Here's another argument that has the disadvantage of being less elementary, but the advantage of working on all $\mathbb{C}P^{2k}$ simultaneously. (This also answers Pete's question in the comments).

We're going to apply the Lefshetz fixed point theorem which states the following: Suppose $f:M\rightarrow M$ with $M$ "nice enough" (certainly, this applies to compact manifolds - I think it applies to all compact CW complexes). Then $f$ induces a (linear) map $f_*:H_*(M)/Torsion\rightarrow H_*(M)/Torsion$. Let $Tr(f)\in\mathbb{Z}$ denote the trace of this map. If $Tr(f)\neq 0$, then $f$ has a fixed point.

Now, we'll show that every diffeomorphism $f:\mathbb{C}P^{2k}\rightarrow \mathbb{C}P^{2k}$ has trace $\neq 0$, so that every diffeomorphism has a fixed point. Believing this for a second, note that every element of $\pi_1(X)$ for a hypothetical space $X$ covered by $\mathbb{C}P^{2k}$ acts by diffeomorphisms, and thus has a fixed point. But it is easy to show that the only element of the deck group which fixes any point must be the identity. It follows that $\pi_1(X)$ is trivial, so $X=\mathbb{C}P^{2k}$.
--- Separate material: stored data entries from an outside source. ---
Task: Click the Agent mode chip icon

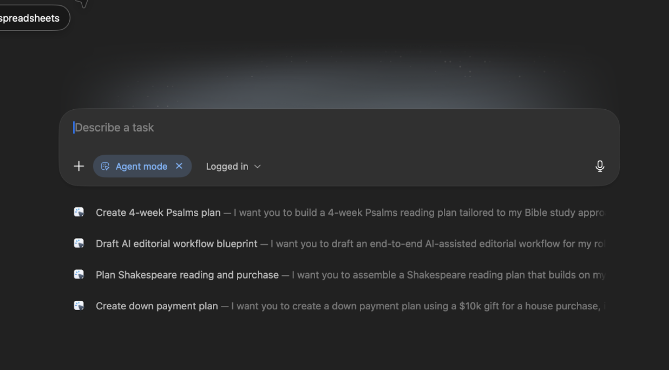Action: tap(106, 166)
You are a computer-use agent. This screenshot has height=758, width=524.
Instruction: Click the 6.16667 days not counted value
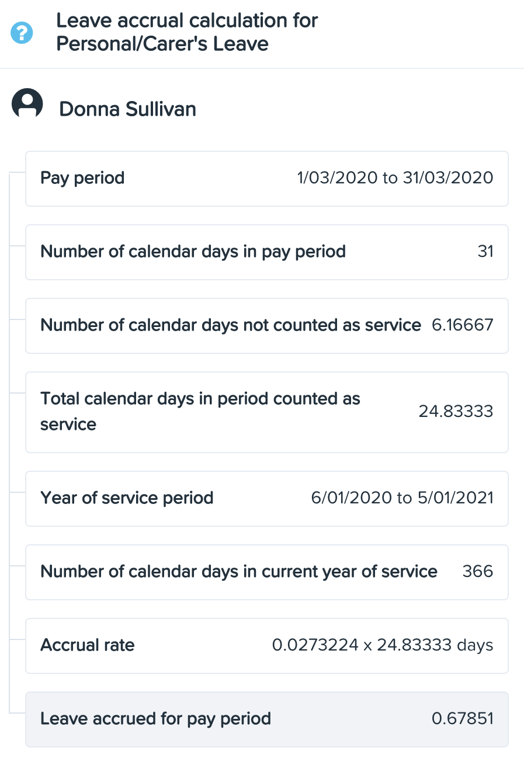pyautogui.click(x=463, y=325)
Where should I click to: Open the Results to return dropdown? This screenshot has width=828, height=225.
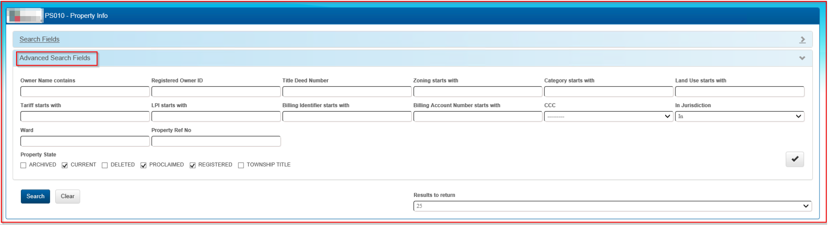click(x=612, y=206)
So, why does every diffeomorphism of $\mathbb{C}P^{2k}$ have a fixed point? Well, every diffeomorphism (or even homotopy equivalence!) must act as multiplication by $\pm 1$ on each of the $2k+1$ $\mathbb{Z}$s in the cohomology ring of $\mathbb{C}P^{2k}$ and the trace of the induced map is the sum of all the $\pm 1$s. But since there is an odd number of $\pm 1$s, they can't sum to 0 (by, say, checking the parity), so by the Lefshetz fixed point theorem, every diffeomorphism (or even homotopy equivalence) must have a fixed point.
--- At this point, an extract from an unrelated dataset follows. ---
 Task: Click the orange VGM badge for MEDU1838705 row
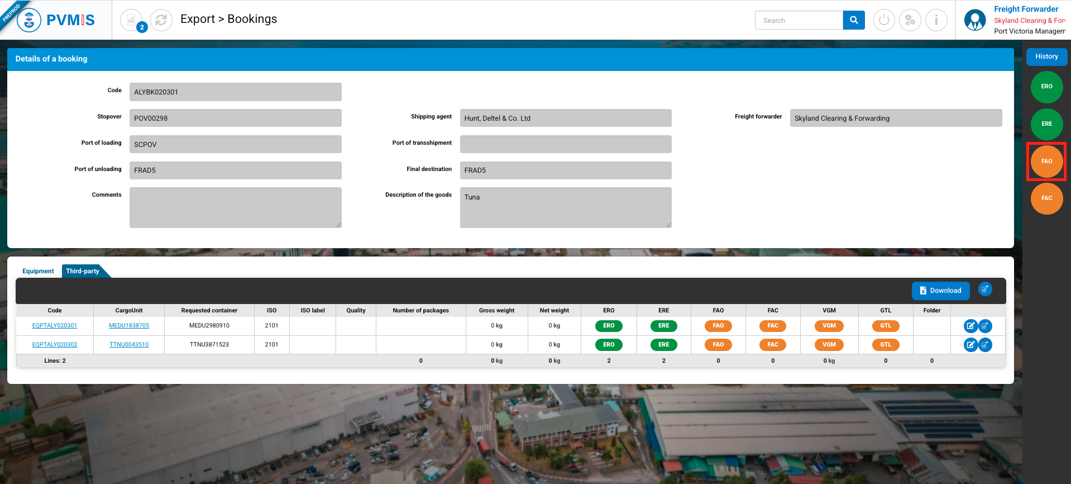click(x=829, y=326)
What about $\mathbb{C}P^{2k+1}$? Now we must investigate using the ring structure of $\mathbb{C}P^{2k+1}$. Since there is a single multiplicative generator, once we know what happens on $H^2(\mathbb{C}P^{2k+1})$ we know what happens everywhere. It's easy too see that every orientation preserving homotopy equivalence must have a fixed point: if $f$ is orientation preserving, it's the identity on $H^{4k+2}(\mathbb{C}P^{2k+1})$, which implies it must have been the identity on $H^2(\mathbb{C}P^2)$ so it's the identity on all cohomology groups. Thus, the trace of such an $f$ is $2k+1\neq 0$, and so, by the Lefshetz theorem, this map has a fixed point.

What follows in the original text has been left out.